*** Begin section ***

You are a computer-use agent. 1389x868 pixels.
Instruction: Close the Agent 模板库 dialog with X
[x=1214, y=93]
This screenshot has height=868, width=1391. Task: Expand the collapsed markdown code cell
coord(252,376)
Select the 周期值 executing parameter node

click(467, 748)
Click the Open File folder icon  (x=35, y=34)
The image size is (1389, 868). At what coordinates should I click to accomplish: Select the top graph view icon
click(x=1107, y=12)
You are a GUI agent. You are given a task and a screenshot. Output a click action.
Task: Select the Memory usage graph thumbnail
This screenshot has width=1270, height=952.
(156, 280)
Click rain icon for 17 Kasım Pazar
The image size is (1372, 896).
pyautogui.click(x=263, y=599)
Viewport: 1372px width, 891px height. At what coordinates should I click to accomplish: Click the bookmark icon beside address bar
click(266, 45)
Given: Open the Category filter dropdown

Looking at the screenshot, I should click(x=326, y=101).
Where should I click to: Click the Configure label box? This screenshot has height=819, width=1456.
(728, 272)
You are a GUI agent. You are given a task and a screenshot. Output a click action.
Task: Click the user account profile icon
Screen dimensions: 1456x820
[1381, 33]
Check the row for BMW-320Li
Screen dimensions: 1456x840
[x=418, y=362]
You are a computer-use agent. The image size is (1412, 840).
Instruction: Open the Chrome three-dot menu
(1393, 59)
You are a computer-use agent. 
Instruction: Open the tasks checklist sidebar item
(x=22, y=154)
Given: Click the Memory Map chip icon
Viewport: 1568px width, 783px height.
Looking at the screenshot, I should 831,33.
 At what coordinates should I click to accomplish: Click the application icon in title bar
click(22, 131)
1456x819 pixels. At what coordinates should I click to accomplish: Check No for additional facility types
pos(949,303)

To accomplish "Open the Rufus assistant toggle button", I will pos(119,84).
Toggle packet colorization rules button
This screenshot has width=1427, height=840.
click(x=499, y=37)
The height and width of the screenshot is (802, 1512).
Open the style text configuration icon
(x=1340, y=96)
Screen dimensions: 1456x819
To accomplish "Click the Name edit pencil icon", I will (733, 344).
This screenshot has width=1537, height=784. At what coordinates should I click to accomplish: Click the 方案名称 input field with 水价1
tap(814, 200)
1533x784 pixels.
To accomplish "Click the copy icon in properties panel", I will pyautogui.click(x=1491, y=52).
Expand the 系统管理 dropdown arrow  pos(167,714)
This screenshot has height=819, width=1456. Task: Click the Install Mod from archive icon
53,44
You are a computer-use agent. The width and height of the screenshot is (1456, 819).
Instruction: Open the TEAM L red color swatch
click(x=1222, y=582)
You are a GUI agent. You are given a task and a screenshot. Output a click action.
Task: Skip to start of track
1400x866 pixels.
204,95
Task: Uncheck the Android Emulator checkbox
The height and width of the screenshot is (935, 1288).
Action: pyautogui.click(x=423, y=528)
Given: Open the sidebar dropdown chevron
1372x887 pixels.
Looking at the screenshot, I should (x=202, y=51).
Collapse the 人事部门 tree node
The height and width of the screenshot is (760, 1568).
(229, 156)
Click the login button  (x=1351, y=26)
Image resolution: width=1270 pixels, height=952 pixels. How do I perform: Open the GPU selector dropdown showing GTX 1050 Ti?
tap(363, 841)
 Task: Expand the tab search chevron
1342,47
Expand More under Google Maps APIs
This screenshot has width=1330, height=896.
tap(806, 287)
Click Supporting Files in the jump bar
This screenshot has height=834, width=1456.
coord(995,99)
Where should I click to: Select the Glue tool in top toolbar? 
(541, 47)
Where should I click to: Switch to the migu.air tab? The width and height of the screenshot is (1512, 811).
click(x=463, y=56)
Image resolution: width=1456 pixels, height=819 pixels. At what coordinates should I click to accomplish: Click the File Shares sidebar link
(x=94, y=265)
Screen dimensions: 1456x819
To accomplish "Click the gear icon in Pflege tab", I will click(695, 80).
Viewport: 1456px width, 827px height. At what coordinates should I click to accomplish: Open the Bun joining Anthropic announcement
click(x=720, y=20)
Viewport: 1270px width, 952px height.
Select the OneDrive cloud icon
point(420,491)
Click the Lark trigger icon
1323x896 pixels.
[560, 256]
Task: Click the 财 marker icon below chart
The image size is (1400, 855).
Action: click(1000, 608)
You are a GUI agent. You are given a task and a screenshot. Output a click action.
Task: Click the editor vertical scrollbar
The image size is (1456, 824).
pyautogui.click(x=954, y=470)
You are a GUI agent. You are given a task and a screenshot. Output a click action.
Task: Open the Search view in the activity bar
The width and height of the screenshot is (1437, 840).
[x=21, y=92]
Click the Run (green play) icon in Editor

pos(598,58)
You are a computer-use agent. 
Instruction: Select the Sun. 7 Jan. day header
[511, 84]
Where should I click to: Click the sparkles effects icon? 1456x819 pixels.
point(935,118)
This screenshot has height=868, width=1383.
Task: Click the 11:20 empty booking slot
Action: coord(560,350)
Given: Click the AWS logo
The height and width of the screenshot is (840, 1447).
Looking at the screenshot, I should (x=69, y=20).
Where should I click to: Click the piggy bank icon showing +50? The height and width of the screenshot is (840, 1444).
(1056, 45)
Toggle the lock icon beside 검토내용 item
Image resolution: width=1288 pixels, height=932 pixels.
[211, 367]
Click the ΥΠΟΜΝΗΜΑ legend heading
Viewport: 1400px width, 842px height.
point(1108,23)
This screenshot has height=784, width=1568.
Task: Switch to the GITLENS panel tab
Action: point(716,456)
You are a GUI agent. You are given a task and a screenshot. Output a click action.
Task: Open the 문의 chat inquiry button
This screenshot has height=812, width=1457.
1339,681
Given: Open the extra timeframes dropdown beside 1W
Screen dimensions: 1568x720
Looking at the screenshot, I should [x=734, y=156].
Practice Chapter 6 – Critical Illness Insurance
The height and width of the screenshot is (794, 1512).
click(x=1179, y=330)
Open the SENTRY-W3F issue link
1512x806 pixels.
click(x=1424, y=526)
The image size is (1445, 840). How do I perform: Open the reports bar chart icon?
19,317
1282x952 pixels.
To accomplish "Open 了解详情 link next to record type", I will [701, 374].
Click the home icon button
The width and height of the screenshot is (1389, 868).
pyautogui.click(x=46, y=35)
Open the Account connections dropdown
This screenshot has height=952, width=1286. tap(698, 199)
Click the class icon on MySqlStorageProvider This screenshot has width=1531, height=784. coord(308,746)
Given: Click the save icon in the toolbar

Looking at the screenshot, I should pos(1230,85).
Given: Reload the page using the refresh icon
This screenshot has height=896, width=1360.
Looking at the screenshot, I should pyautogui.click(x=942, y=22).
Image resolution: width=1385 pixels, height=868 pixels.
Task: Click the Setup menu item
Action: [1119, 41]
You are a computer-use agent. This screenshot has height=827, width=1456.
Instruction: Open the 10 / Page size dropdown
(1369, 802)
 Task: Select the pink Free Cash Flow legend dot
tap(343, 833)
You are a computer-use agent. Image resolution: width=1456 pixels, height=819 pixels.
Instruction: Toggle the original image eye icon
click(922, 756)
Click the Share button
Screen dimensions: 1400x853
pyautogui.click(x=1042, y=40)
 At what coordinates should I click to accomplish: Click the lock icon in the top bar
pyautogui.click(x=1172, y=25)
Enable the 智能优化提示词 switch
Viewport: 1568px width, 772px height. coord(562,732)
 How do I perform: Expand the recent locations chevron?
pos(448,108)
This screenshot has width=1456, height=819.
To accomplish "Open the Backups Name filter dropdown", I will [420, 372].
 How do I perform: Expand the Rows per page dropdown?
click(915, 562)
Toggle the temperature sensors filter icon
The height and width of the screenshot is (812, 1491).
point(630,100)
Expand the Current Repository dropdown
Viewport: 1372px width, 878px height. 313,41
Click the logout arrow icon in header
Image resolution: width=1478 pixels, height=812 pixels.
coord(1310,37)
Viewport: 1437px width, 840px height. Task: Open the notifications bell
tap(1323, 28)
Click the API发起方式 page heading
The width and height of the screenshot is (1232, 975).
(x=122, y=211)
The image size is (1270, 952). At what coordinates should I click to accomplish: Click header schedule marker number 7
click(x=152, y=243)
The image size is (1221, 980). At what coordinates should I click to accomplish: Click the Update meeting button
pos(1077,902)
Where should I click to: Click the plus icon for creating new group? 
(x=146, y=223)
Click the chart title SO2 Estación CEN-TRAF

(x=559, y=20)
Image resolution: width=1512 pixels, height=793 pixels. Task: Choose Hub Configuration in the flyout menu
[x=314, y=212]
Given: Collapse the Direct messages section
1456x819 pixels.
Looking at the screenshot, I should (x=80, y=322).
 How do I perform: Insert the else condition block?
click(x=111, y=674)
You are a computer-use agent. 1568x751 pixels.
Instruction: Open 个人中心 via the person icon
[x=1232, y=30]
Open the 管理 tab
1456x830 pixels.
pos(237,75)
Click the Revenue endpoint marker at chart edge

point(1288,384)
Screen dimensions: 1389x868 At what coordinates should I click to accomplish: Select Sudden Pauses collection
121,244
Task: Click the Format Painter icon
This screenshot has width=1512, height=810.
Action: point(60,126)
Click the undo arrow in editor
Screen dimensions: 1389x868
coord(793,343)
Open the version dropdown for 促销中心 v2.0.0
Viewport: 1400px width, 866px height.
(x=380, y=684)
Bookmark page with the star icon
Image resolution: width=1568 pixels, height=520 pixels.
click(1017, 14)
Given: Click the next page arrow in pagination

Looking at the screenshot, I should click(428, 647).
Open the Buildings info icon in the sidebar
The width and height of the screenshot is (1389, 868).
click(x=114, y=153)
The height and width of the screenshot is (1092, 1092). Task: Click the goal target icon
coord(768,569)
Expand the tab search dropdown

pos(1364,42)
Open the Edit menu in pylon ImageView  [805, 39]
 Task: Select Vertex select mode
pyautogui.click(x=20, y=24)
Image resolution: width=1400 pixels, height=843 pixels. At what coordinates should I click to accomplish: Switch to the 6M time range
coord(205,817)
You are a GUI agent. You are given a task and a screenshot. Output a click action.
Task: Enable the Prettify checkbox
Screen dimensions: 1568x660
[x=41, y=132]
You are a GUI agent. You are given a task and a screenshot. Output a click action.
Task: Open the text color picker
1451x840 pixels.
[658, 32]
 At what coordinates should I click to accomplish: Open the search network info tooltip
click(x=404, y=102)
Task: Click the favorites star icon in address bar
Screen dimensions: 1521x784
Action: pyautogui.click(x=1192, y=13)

*** End section ***

> [REQUIREMENT]
Where a line in the material above holds "Memory", copy that line.

> [WRITTEN ANSWER]
Task: Select the Memory usage graph thumbnail
Given: Click the Memory Map chip icon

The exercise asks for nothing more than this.